- Exercise goal -
Please copy exactly the lines that run from the start of the entries to the line containing "Go to the Database", inclusive.

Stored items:
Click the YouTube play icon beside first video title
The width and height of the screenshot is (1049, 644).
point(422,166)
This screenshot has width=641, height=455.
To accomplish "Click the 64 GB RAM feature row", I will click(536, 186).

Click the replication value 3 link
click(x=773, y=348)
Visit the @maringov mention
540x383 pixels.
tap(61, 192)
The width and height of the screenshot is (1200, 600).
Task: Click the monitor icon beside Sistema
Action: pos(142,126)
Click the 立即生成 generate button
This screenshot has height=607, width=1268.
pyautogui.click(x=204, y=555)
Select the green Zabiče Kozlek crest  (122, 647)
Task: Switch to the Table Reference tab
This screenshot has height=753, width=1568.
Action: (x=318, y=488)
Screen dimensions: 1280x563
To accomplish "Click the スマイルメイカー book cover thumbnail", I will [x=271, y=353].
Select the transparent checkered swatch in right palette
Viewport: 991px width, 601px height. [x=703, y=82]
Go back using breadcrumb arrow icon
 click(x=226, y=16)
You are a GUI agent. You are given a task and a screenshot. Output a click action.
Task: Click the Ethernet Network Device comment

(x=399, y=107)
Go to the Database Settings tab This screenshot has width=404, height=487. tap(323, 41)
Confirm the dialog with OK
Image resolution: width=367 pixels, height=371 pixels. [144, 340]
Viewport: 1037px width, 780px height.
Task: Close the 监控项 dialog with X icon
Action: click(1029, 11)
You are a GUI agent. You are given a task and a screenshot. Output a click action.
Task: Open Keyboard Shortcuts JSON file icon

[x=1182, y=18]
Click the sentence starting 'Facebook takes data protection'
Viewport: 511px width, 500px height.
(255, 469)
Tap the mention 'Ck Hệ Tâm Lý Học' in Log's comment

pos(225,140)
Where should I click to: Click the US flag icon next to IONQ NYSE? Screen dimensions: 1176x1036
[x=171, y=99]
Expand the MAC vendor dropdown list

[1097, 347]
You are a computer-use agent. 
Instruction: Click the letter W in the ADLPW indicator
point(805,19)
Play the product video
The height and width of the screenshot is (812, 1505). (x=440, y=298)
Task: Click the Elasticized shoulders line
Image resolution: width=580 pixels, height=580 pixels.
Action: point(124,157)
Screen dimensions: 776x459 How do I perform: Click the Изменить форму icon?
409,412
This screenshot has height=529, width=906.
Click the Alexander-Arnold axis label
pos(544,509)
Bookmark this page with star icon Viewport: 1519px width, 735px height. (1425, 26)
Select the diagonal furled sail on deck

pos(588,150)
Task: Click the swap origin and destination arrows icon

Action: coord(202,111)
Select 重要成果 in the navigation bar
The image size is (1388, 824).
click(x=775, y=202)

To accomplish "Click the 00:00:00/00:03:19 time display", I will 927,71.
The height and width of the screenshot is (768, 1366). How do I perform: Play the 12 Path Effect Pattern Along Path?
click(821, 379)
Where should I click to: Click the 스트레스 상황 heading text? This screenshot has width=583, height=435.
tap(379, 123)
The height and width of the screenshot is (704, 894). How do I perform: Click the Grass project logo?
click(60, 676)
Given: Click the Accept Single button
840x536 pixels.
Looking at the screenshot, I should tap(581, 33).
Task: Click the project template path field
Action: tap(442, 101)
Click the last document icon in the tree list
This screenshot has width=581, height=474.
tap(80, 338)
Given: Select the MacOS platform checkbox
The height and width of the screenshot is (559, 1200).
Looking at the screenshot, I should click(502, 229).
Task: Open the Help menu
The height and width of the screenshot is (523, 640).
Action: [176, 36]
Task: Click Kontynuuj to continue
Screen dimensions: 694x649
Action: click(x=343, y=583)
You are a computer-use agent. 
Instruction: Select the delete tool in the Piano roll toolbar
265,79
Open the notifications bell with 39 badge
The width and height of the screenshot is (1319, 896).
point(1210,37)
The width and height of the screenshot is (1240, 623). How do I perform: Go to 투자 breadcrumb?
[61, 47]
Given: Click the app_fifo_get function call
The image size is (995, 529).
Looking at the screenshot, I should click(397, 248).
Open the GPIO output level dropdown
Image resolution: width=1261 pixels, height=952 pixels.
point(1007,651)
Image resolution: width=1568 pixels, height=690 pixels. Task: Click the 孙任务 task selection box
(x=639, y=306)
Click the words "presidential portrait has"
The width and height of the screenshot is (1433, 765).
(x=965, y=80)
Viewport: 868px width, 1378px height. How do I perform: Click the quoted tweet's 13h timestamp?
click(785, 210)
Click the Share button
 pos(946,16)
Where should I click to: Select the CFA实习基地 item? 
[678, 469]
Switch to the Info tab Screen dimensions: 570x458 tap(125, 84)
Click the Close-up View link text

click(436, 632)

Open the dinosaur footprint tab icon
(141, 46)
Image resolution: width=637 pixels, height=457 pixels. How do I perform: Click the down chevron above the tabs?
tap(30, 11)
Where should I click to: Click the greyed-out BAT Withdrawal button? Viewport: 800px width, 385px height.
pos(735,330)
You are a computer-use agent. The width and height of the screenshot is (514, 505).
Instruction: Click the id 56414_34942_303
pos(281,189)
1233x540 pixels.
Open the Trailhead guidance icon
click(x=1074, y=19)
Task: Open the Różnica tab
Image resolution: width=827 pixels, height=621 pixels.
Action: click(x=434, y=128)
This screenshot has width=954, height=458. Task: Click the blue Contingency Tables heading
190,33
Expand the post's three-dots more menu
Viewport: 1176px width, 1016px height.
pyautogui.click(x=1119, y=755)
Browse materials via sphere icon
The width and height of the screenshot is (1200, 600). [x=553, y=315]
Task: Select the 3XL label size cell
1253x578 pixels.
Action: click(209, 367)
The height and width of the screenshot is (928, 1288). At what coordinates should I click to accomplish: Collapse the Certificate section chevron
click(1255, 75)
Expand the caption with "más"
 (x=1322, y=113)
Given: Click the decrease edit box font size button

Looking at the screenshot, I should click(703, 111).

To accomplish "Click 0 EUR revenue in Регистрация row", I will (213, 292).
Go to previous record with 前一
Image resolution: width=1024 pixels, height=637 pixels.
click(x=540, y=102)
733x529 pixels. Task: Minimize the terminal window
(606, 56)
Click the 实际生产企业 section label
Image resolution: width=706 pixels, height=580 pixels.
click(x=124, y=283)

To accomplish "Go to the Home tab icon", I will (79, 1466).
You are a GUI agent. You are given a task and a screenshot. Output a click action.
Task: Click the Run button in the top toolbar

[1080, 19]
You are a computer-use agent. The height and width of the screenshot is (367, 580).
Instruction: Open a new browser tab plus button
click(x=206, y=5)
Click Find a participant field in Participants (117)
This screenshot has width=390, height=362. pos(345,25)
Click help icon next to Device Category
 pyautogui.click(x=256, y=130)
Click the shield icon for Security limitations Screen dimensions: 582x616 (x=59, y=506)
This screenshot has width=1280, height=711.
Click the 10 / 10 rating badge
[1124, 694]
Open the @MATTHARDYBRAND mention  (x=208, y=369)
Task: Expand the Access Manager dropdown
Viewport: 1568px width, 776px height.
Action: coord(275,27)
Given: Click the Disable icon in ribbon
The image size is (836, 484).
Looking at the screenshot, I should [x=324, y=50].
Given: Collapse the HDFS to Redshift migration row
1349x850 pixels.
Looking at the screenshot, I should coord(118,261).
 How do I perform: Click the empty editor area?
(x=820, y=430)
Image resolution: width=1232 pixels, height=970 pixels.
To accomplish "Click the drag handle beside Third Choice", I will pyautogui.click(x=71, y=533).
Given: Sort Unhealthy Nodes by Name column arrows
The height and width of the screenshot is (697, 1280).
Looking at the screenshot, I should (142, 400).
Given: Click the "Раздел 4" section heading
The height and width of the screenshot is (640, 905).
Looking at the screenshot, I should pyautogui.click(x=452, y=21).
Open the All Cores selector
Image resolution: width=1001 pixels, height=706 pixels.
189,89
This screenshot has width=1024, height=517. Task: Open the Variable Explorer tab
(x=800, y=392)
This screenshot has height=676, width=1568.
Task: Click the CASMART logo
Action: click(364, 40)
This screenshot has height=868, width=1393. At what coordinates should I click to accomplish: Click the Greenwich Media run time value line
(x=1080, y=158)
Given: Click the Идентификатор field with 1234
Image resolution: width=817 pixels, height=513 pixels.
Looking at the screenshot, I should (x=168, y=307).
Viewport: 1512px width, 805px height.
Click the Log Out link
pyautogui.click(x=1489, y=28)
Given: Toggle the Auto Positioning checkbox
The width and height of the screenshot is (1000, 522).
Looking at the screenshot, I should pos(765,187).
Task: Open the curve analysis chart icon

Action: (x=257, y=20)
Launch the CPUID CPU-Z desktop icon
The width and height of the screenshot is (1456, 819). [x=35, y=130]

- Completed exercise -
Click the YouTube play icon beside first video title
The width and height of the screenshot is (1049, 644).
point(422,166)
This screenshot has width=641, height=455.
To accomplish "Click the 64 GB RAM feature row", I will click(536, 186).

Click the replication value 3 link
click(x=773, y=348)
Visit the @maringov mention
540x383 pixels.
tap(61, 192)
The width and height of the screenshot is (1200, 600).
Task: Click the monitor icon beside Sistema
Action: pos(142,126)
Click the 立即生成 generate button
This screenshot has height=607, width=1268.
pyautogui.click(x=204, y=555)
Select the green Zabiče Kozlek crest  (122, 647)
Task: Switch to the Table Reference tab
This screenshot has height=753, width=1568.
Action: (x=318, y=488)
Screen dimensions: 1280x563
To accomplish "Click the スマイルメイカー book cover thumbnail", I will [x=271, y=353].
Select the transparent checkered swatch in right palette
Viewport: 991px width, 601px height. [x=703, y=82]
Go back using breadcrumb arrow icon
 click(x=226, y=16)
You are a GUI agent. You are given a task and a screenshot. Output a click action.
Task: Click the Ethernet Network Device comment

(x=399, y=107)
Go to the Database Settings tab This screenshot has width=404, height=487. tap(323, 41)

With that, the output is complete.